[[ Data for analysis open ]]

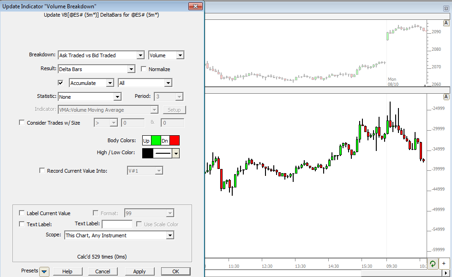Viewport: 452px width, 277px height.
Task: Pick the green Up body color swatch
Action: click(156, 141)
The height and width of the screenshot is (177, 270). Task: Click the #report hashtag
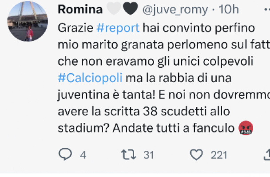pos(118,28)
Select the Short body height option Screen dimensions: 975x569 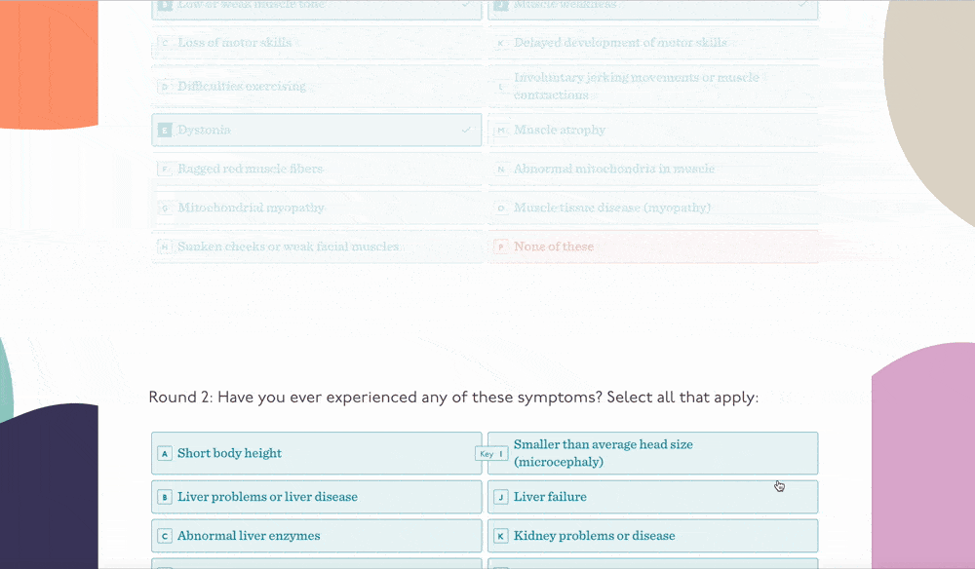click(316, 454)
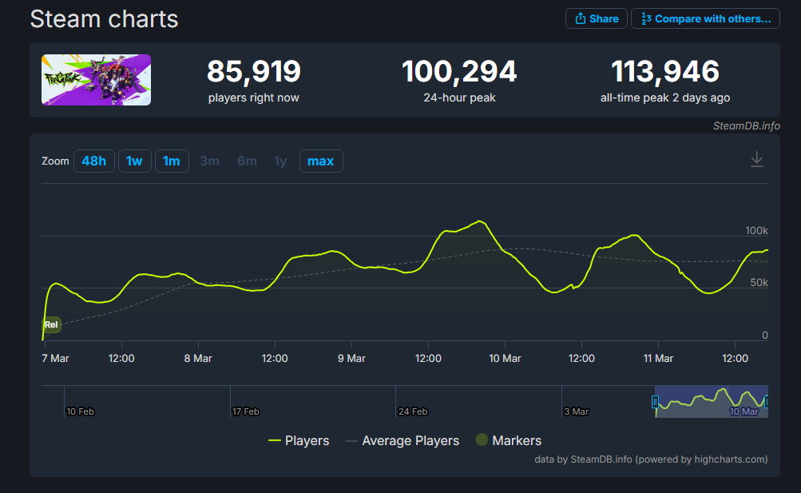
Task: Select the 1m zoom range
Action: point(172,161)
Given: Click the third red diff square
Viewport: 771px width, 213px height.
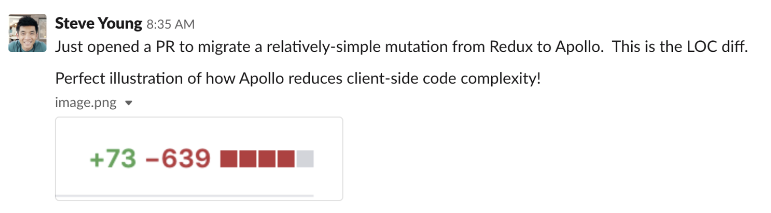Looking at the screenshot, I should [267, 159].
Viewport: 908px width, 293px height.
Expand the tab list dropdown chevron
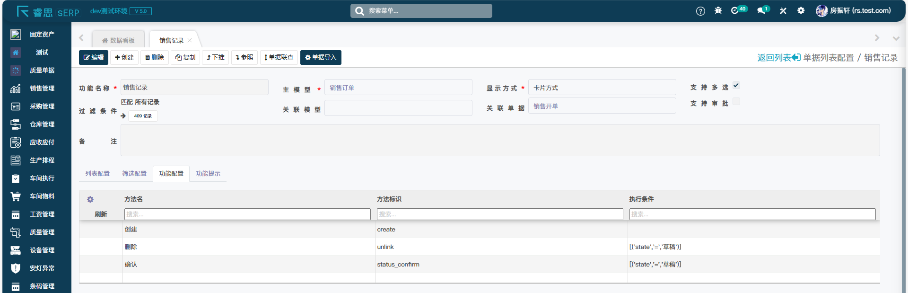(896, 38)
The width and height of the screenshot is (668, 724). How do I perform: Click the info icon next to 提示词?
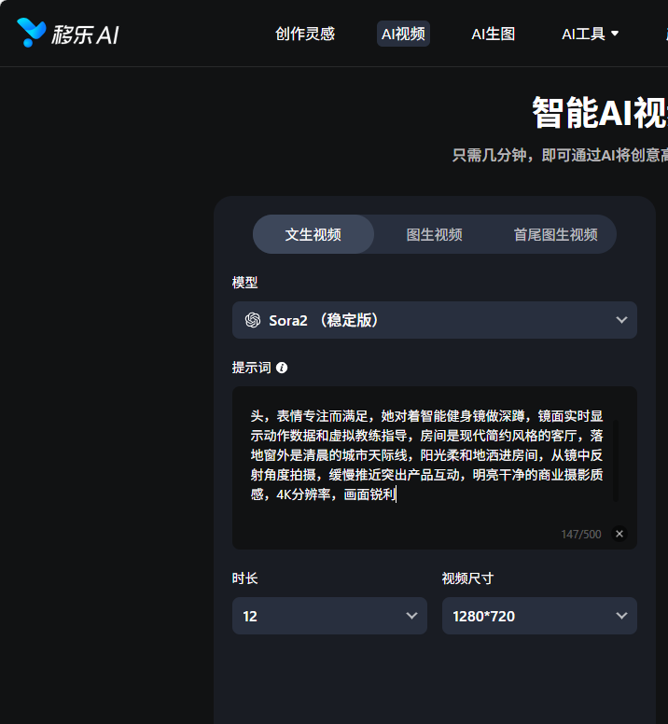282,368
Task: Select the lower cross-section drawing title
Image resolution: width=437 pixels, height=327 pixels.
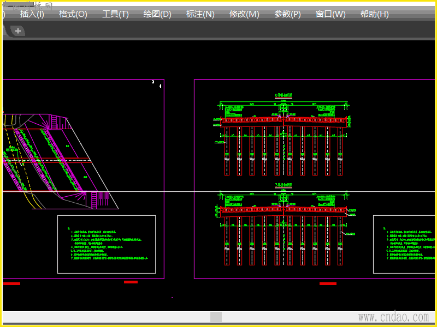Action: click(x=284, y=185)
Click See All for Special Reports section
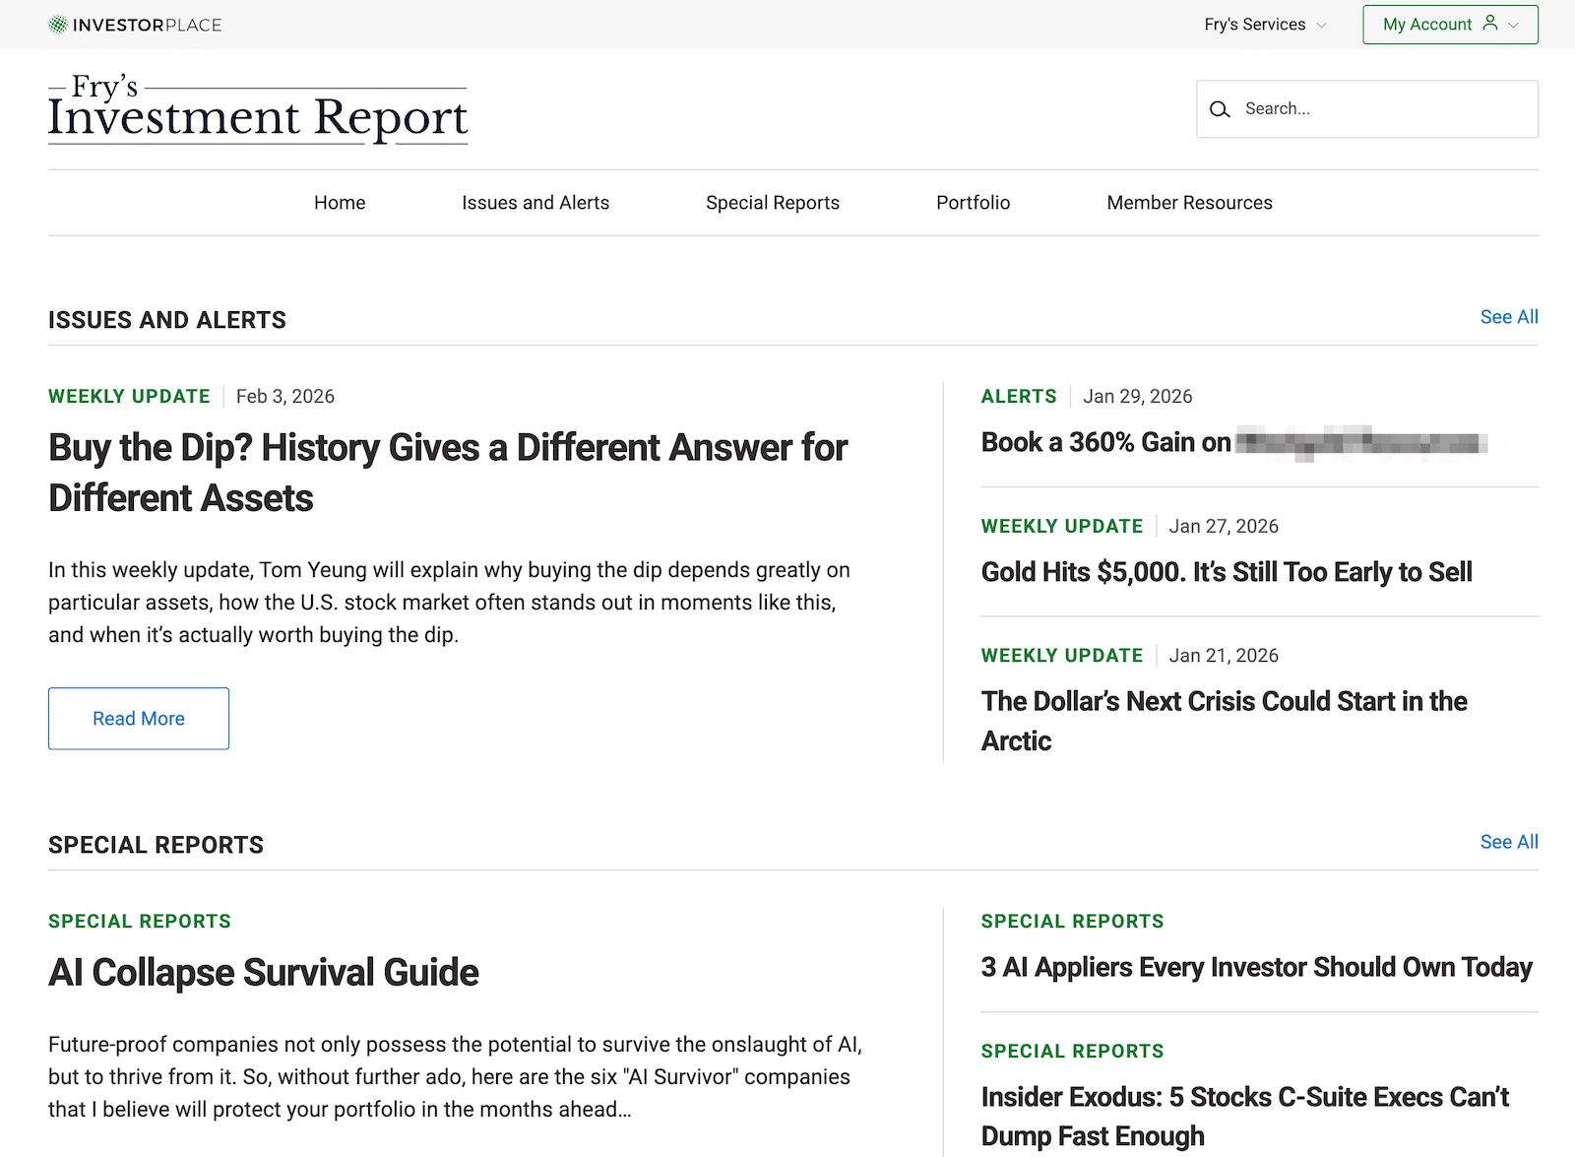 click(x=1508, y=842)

[[ Data for analysis closed ]]

Exercise → Leave the pictures out, and retype exactly the lines from the one containing "Expand the tab list dropdown chevron" through the last line of the entries above, both included.

Result of the task →
Expand the tab list dropdown chevron
(896, 38)
The width and height of the screenshot is (668, 724). How do I perform: Click the info icon next to 提示词?
282,368
Task: Select the lower cross-section drawing title
Image resolution: width=437 pixels, height=327 pixels.
Action: click(x=284, y=185)
Click See All for Special Reports section
 click(x=1508, y=842)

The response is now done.